■ **Exercise instructions**
Each record below must be returned exactly as shown.

■ **Recorded information**
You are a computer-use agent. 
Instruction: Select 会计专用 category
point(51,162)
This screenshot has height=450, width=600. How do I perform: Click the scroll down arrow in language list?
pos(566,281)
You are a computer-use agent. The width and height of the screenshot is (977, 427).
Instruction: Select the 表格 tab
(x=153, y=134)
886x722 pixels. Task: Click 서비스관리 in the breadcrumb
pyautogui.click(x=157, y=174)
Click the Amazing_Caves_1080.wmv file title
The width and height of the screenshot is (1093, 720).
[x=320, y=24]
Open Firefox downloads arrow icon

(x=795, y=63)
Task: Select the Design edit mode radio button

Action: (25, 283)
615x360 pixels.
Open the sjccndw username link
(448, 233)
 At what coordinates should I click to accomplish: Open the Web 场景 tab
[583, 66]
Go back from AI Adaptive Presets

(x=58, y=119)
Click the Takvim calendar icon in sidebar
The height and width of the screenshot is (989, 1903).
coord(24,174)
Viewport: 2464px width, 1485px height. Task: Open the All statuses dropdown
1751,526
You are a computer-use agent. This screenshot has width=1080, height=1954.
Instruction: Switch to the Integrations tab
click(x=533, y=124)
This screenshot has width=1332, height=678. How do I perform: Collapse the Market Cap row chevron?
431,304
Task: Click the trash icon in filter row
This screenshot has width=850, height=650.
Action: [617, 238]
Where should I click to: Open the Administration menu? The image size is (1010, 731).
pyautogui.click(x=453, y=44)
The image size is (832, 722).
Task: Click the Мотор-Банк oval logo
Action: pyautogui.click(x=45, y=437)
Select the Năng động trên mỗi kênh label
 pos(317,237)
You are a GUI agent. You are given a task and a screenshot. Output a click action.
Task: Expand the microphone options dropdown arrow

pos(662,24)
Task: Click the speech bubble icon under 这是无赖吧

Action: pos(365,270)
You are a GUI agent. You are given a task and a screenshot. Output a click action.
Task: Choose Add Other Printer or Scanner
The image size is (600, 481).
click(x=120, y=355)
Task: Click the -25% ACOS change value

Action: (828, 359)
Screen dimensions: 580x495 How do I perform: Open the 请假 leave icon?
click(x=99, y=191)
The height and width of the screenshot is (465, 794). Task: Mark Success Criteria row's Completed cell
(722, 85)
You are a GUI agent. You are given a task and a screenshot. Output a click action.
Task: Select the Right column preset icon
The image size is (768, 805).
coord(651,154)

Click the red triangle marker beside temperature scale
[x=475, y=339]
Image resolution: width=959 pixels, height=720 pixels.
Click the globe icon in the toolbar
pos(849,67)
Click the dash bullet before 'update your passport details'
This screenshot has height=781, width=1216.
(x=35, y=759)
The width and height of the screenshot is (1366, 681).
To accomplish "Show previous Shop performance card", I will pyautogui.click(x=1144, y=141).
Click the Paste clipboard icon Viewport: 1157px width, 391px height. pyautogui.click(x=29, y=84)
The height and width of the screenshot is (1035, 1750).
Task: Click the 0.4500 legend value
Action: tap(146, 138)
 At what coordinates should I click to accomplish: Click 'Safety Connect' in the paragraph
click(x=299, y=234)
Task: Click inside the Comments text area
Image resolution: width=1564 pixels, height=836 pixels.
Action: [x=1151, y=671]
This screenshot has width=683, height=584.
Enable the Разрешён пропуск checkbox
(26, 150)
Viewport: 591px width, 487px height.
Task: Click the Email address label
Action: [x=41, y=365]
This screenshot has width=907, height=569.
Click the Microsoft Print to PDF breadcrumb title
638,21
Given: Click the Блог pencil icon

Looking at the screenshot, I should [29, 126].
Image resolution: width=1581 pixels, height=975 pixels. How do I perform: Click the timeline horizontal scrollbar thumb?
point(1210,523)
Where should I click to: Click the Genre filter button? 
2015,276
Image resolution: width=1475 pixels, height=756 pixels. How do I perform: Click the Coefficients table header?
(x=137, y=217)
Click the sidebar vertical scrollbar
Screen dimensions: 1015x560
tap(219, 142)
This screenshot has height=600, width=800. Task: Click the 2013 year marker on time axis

■ **Answer space**
You are a computer-use agent. 
Instruction: Select 会计专用 category
point(51,162)
This screenshot has height=450, width=600. How do I perform: Click the scroll down arrow in language list?
pos(566,281)
You are a computer-use agent. The width and height of the screenshot is (977, 427).
Instruction: Select the 表格 tab
(x=153, y=134)
886x722 pixels. Task: Click 서비스관리 in the breadcrumb
pyautogui.click(x=157, y=174)
Click the Amazing_Caves_1080.wmv file title
The width and height of the screenshot is (1093, 720).
[x=320, y=24]
Open Firefox downloads arrow icon

(x=795, y=63)
Task: Select the Design edit mode radio button

Action: (25, 283)
615x360 pixels.
Open the sjccndw username link
(448, 233)
 At what coordinates should I click to accomplish: Open the Web 场景 tab
[583, 66]
Go back from AI Adaptive Presets

(x=58, y=119)
Click the Takvim calendar icon in sidebar
The height and width of the screenshot is (989, 1903).
coord(24,174)
Viewport: 2464px width, 1485px height. Task: Open the All statuses dropdown
1751,526
You are a computer-use agent. This screenshot has width=1080, height=1954.
Instruction: Switch to the Integrations tab
click(x=533, y=124)
This screenshot has width=1332, height=678. How do I perform: Collapse the Market Cap row chevron?
431,304
Task: Click the trash icon in filter row
This screenshot has width=850, height=650.
Action: [617, 238]
Where should I click to: Open the Administration menu? The image size is (1010, 731).
pyautogui.click(x=453, y=44)
The image size is (832, 722).
Task: Click the Мотор-Банк oval logo
Action: pyautogui.click(x=45, y=437)
Select the Năng động trên mỗi kênh label
 pos(317,237)
You are a GUI agent. You are given a task and a screenshot. Output a click action.
Task: Expand the microphone options dropdown arrow

pos(662,24)
Task: Click the speech bubble icon under 这是无赖吧

Action: pos(365,270)
You are a GUI agent. You are given a task and a screenshot. Output a click action.
Task: Choose Add Other Printer or Scanner
The image size is (600, 481).
click(x=120, y=355)
Task: Click the -25% ACOS change value

Action: (828, 359)
Screen dimensions: 580x495 How do I perform: Open the 请假 leave icon?
click(x=99, y=191)
The height and width of the screenshot is (465, 794). Task: Mark Success Criteria row's Completed cell
(722, 85)
You are a GUI agent. You are given a task and a screenshot. Output a click action.
Task: Select the Right column preset icon
The image size is (768, 805).
coord(651,154)

Click the red triangle marker beside temperature scale
[x=475, y=339]
Image resolution: width=959 pixels, height=720 pixels.
Click the globe icon in the toolbar
pos(849,67)
Click the dash bullet before 'update your passport details'
This screenshot has height=781, width=1216.
(x=35, y=759)
The width and height of the screenshot is (1366, 681).
To accomplish "Show previous Shop performance card", I will pyautogui.click(x=1144, y=141).
Click the Paste clipboard icon Viewport: 1157px width, 391px height. pyautogui.click(x=29, y=84)
The height and width of the screenshot is (1035, 1750).
Task: Click the 0.4500 legend value
Action: tap(146, 138)
 At what coordinates should I click to accomplish: Click 'Safety Connect' in the paragraph
click(x=299, y=234)
Task: Click inside the Comments text area
Image resolution: width=1564 pixels, height=836 pixels.
Action: [x=1151, y=671]
This screenshot has width=683, height=584.
Enable the Разрешён пропуск checkbox
(26, 150)
Viewport: 591px width, 487px height.
Task: Click the Email address label
Action: [x=41, y=365]
This screenshot has width=907, height=569.
Click the Microsoft Print to PDF breadcrumb title
638,21
Given: Click the Блог pencil icon

Looking at the screenshot, I should [29, 126].
Image resolution: width=1581 pixels, height=975 pixels. How do I perform: Click the timeline horizontal scrollbar thumb?
point(1210,523)
Where should I click to: Click the Genre filter button? 
2015,276
Image resolution: width=1475 pixels, height=756 pixels. How do I perform: Click the Coefficients table header?
(x=137, y=217)
Click the sidebar vertical scrollbar
Screen dimensions: 1015x560
tap(219, 142)
This screenshot has height=600, width=800. Task: Click the 2013 year marker on time axis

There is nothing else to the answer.